Text segment –
In this segment of the code, we focus on identifying and visualizing the percentage of missing values for each column in the dataset. The process begins by calculating the proportion of missing data per column, which is achieved through the `df.isnull().mean() * 100` expression. This expression checks for null values in each column, computes the mean percentage of missing entries, and scales the result to a percentage form for easier interpretation.

Once the percentages are calculated, we construct a DataFrame named `missing_data_df` to organize these values along with the corresponding column names. This DataFrame is particularly structured to include only those columns that have missing values, which is filtered by `missing_data_df['MissingPercentage'] > 0`. Furthermore, it is sorted in descending order of missing percentage to prioritize attention to columns with the highest rates of missing data.

To visually represent this data, we employ Plotly Express to create a horizontal bar chart. This chart is not only visually appealing but also interactive, allowing for a detailed examination of the data. Each bar represents a column from the dataset, with its length proportional to the percentage of missing values, providing an immediate visual indication of data completeness across the dataset.

The visual enhancement of the chart includes:
- **Text labels outside bars**: Displaying exact percentages of missing data for clear, quantitative evaluation.
- **Color customization**: Using a consistent and distinct color to ensure that the visualization is both aesthetically pleasing and easy to read.
- **Background and grid adjustments**: Setting a transparent background and enabling grid lines to focus attention on the data representation itself.

Raw data –

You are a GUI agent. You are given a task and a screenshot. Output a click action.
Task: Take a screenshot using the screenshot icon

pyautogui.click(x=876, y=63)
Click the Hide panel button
--
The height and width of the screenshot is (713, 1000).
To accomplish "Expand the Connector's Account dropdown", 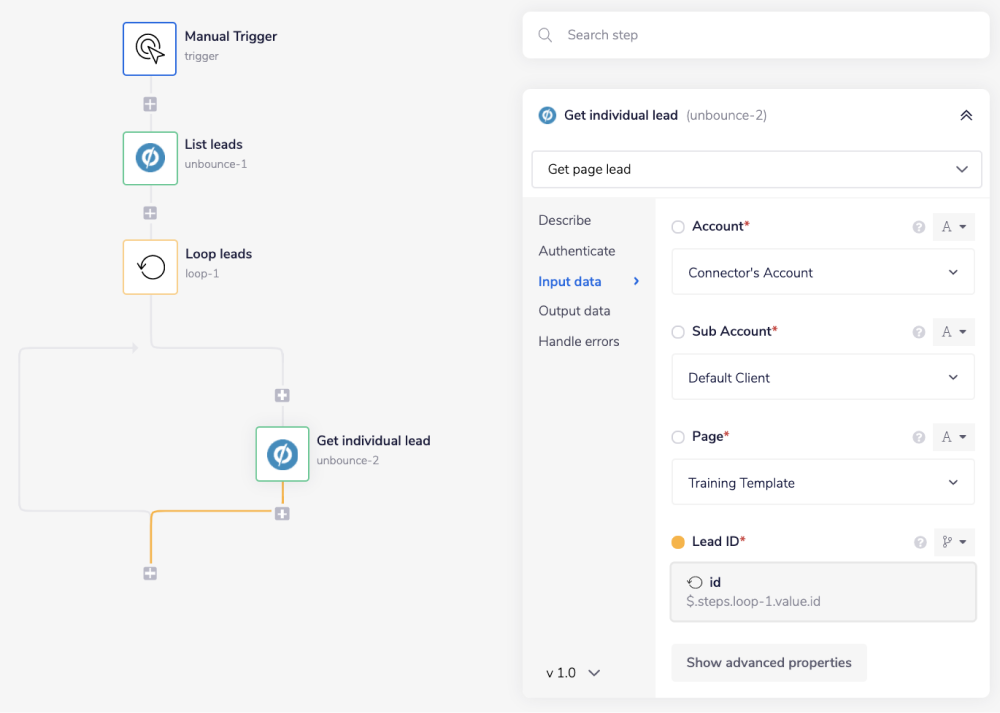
---
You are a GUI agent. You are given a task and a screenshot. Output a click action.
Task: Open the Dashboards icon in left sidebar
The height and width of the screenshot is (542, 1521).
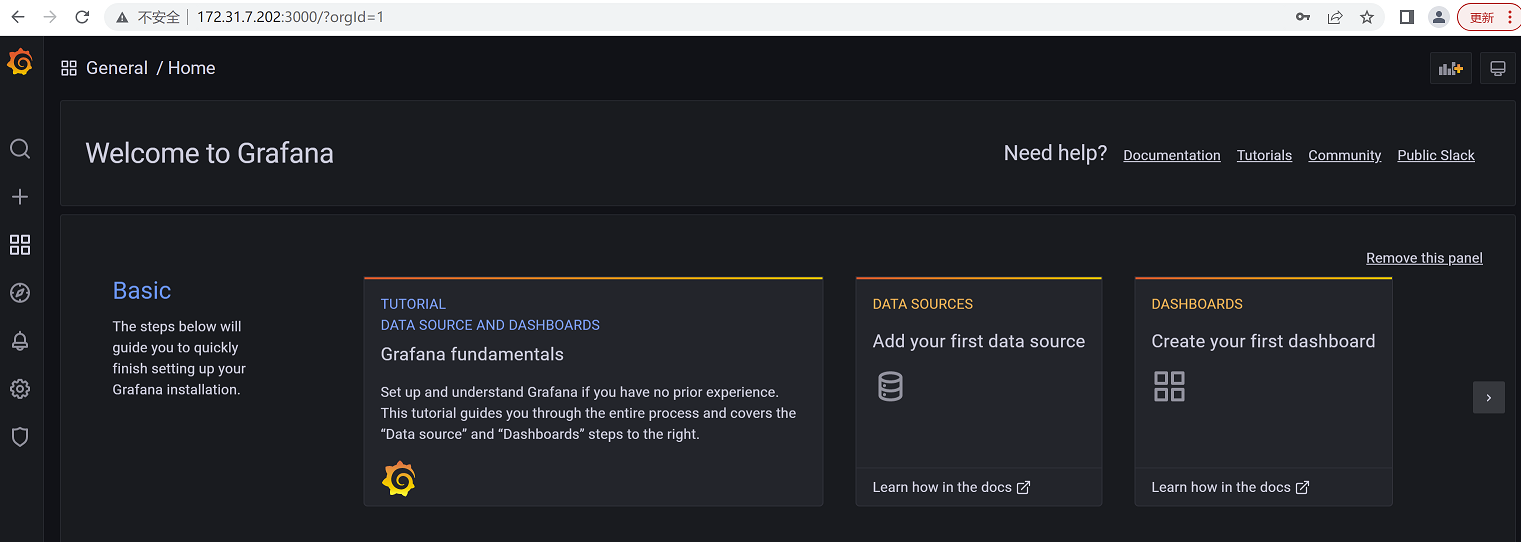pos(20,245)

Explore the material –
A: Reproduce everything in the missing-values walkthrough from "In this segment" down to "for easier interpretation.".
B: Answer these about the missing-values walkthrough:
(i) Which expression computes the percentage of missing data per column?
(ii) What name is given to the DataFrame that organizes the percentages with the column names?
(iii) Which library is used to build the horizontal bar chart?
C: Write the next part of the text on visualizing missing-value percentages, picking up after its final sentence.

Your written answers –
A:
In this segment of the code, we focus on identifying and visualizing the percentage of missing values for each column in the dataset. The process begins by calculating the proportion of missing data per column, which is achieved through the `df.isnull().mean() * 100` expression. This expression checks for null values in each column, computes the mean percentage of missing entries, and scales the result to a percentage form for easier interpretation.

B:
(i) `df.isnull().mean() * 100`
(ii) `missing_data_df`
(iii) Plotly Express

C:
The missing data visualization provides critical insights that are fundamental to guiding the subsequent steps in our data preprocessing strategy. for analytical purposes, it's essential to assess the impact of missing data across various features to ensure the reliability and validity of our findings. The analysis reveals a varying degree of missing data across several key variables, which will significantly influence our approach to data preparation and analysis.

The most notable is the high percentage of missing values in **Access to ICT at Home (45.97%)**, which implies a substantial data gap in an area crucial for understanding digital literacy's role in educational outcomes. This high level of missing data necessitates careful consideration, such as the potential use of imputation techniques or a sensitivity analysis to understand the impact of missing data on our study's conclusions.

Other variables with significant missing data include **Math Motivation (17.47%)** and **Feeling of Safety (15.73%)**. These factors are vital for analyzing student engagement and well-being, which are known to affect academic performance. The absence of this data could bias our analysis, highlighting the importance of addressing these gaps adequately through statistical methods that can handle missingness without compromising the study's overall integrity.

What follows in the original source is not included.